As we stressed at the beginning, we consider end-user extendibility an essential feature of collaborative environments. Unfortunately, most CVEs are not end-user programmable and provide only a fixed set of functionalities that can be modified and extended by the producer and nobody else. One of the main reasons why we selected CVW as the basis of our work was the fact that it is end-user programmable.
End-user programmability of CVW depends on the fact that the server reads incoming client commands, transforms them into LambdaMOO messages, and executes them using the stored code base and internal representation of the virtual universe. Because the database is modifiable at runtime, users with ‘programmer’ authorization can augment functionality at runtime by sending special commands that define new types of objects or functions, or edit or delete existing ones. This, in principle, is all that is needed to allow end users to control the environment and extend and modify it without shutting down its operation. Unfortunately, CVW lacks several key features to make this facility truly useful. They are the lack of a suitable Integrated Development Environment (IDE), the lack of support for code versioning, and no protection from programming errors in new code. We will now look at these shortcomings more closely.

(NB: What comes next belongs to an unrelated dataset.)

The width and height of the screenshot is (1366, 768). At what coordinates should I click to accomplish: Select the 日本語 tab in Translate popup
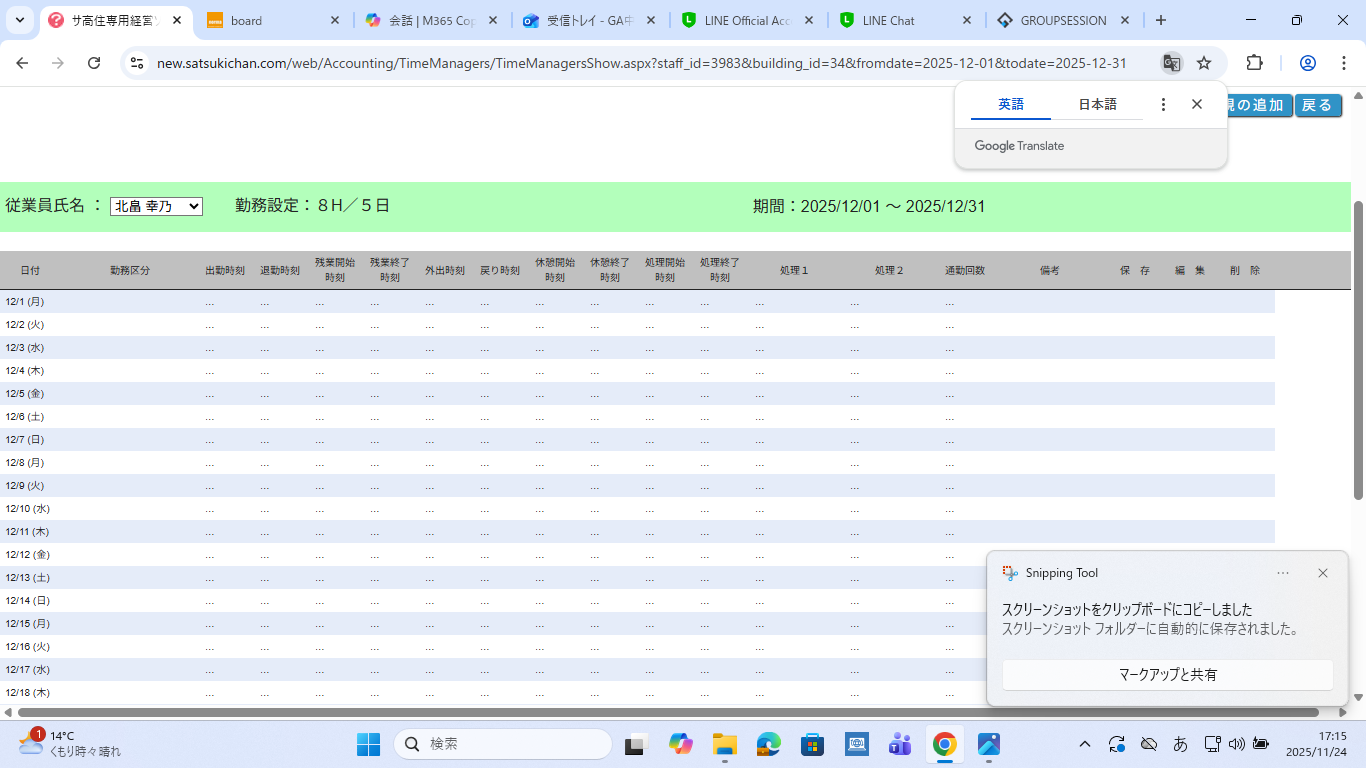(1097, 104)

Figure 3. CVW programming ‘interface’ in the main window.
In addition, we also had to deal with the federated nature of FCVW and the fact that code is developed, compiled, and stored on the server connected to the client but may need to be propagated to all servers. FCVW addresses all these concerns by a tool called MOOIDE (MOO Integrated Development Environment) and a code versioning system that takes advantage of federated operation. The rest of this section describes their features.
MOOIDE currently provides basic code development features. It allows browsing of code residing on the server, its editing, creation of new objects and verbs, and direct code execution. Because it is an exploratory tool, it does not include more advanced features such as debugging. To provide a better picture of MOOIDE, we will now show and explain several screenshots of its user interface.
Figure 4 shows the three-window user interface. The Launcher allows the user to use most programming operations through the main menu, as well as invoking online help, toggling between active windows, and so on. The Object Browser shows all objects in the database. When the user selects one, it allows viewing properties of the object and their values, and the object’s ‘verbs’ (messages). The Code Editor displays the definition of a selected verb and provides space for code definition and evaluation.

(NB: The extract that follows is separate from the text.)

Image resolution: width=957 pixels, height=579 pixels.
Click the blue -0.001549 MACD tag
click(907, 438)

Figure 4. MOOIDE user interface.
To examine an existing object or to create a new one, Object Window in Figure 5 allows specification of the object’s properties including its place in the object hierarchy, object ID, location (all objects are located - LambdaMOO is a prototype-based language), the programmer who controls its access rights, and the comment.

Figure 5. Object properties browser.
Support for code versioning is based on a middleware component called Local Code Repository (LCR). When a user creates a new version of an object or a verb and the server compiles it, the user can add the code to its LCR database. Each server has its own independent LCR and when a user wants to examine or compare existing versions, he can do so using MOOIDE and its ‘Diff’ tool showing version differences. He can then select and make current any of the existing versions.
The last issue that FCVW must deal with is the federated nature of its servers and the fact that code is always compiled and initially stored on a single server. This is addressed by providing another middleware component – a Public Code Repository (PCR) that stores all shared code. The combination of multiple LCRs with one shared PCR makes it possible to develop code safely on a single server and broadcast it to other servers when it is finalized. This broadcast happens through the MOOIDEs on other servers and a notification. When they receive a ‘new code’ notification, administrators can accept the new code and recompile it on their machines. At present, this mechanism does not satisfactorily address all issues related to code propagation. As an example, it is possible that a server contains privately developed code that has not yet been broadcast and that conflicts with the new propagated version. The new code may thus not only have a different effect on this server but may not even compile on it. Issues such as these are essentially logistic and policy issues (defining constraints on sharing code) and have not yet been addressed in our work that focuses on basic functional issues and their technical solution.
After this overview of MOOIDE functionality, we will now explain principles of its implementation and illustrate them on selected events.
Figure 6 shows MOOIDE architecture. The System Module contains client-side definitions of system classes and classes representing universe components, such as LambdaMOO objects, properties, and verbs. The Communication Module uses technologies such as Java pipelines and channels to maintain effective communication with servers and middleware. The GUI Module defines the user interface, and the Code Management Module is responsible for version control and code sharing among multiple CVW servers.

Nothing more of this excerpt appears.